And as an educator, do you think your students are more gullible than the average public, given their age, more susceptible to believing this stuff? You know, it’s in a documentary style, believing, therefore, that it’s true, even though the producers are obviously putting it out there as entertainment.
Absolutely. And I’m allowed to be sexist because I’m female. The girls in particular. And that’s my concern because I believe the gullible is the same as trusting. It’s the same, therefore vulnerable. I trust people naturally and therefore I’m vulnerable. And this is what I think more true of females. And that’s where I depend on skepticism. And when I’m out in schools, I always talk about skepticism as a protection against being exploited by these sort of claims. And when I’m talking exploitation, it’s not necessarily financial because I believe the emotional exploitation is far more significant.
Lynn, I want to stick with this question of the rise or the decline in belief in the paranormal. I have a lot of friends who live in Australia, and though it isn’t kind of hard and fast evidence, I get the impression from them that more people believe in the paranormal there than here. Astrology and psychics, for instance, appear to be a lot more widespread and mainstream in Australia than in the U.S..
That’s a really interesting point. I’ve been to the US quite recently and I think I’ve got a reason to that. And I would agree that that’s the case. And I think it’s because the religious beliefs here are much less so.
We don’t have a stronger church movement. It’s a much more secular society. And I wonder if that’s why there is more belief, certainly in psychics. And that’s why the area made my special field is the psychics. I think that is fairly strong here.
They say the same about northern Europe, which has a high rate of nonbelief in traditional religion. But there well, there’s belief in nome’s in the Nordic mythologies.
You’re saying the same holds true for Australia, not Nome’s there is anything like that, but certainly psychics have a lot more power than they should.
Yeah. And because it’s filling the gap that religion occupies, maybe here in the states in particular, when people are going through problems, especially emotional problems.

--

Edit the interview passage starting at "That’s a really" and ending at "the Nordic mythologies.", replacing "secular" with "nonreligious". The listing comes from a separate source unrelated to the interview.

Information shown —
--

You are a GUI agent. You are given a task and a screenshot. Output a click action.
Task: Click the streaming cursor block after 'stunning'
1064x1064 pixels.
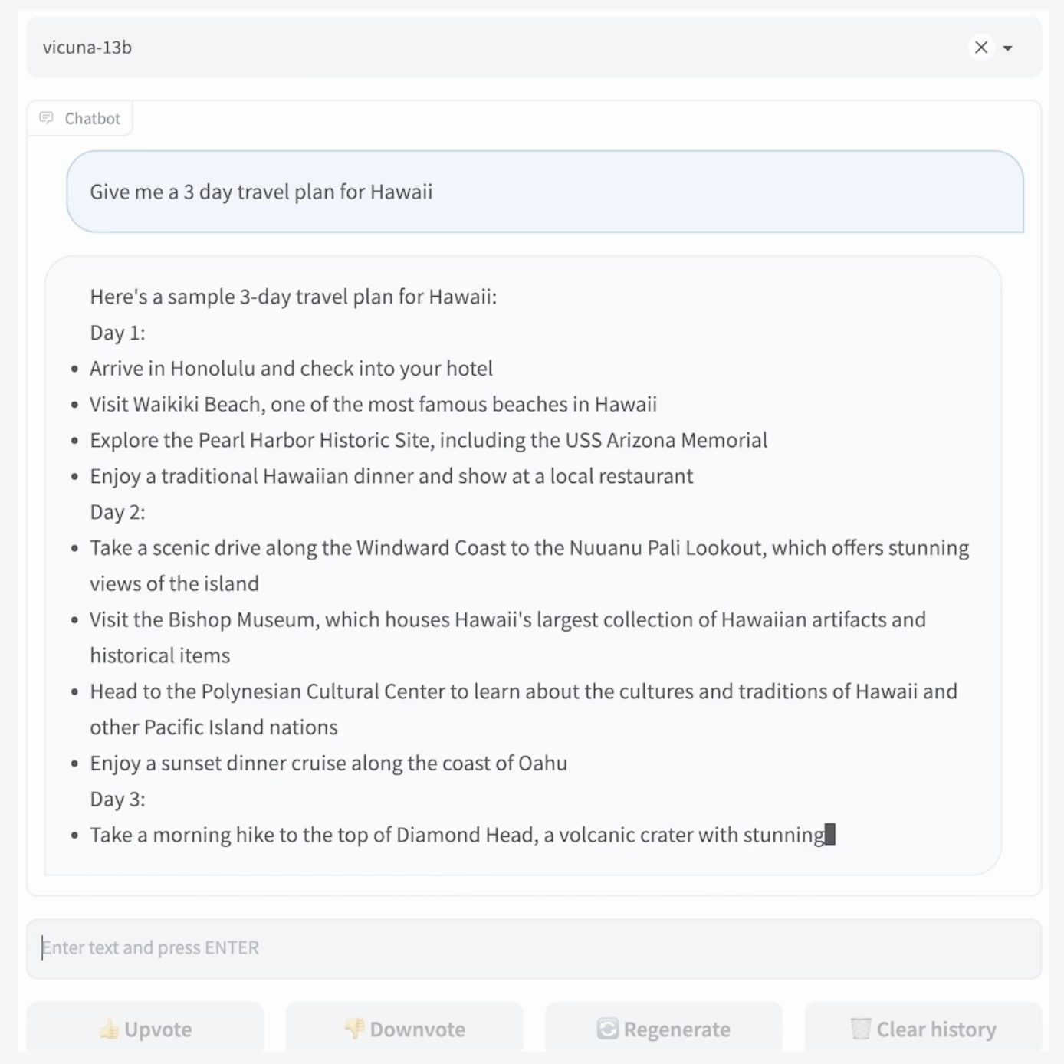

--

Problem solution —
That’s a really interesting point. I’ve been to the US quite recently and I think I’ve got a reason to that. And I would agree that that’s the case. And I think it’s because the religious beliefs here are much less so.
We don’t have a stronger church movement. It’s a much more nonreligious society. And I wonder if that’s why there is more belief, certainly in psychics. And that’s why the area made my special field is the psychics. I think that is fairly strong here.
They say the same about northern Europe, which has a high rate of nonbelief in traditional religion. But there well, there’s belief in nome’s in the Nordic mythologies.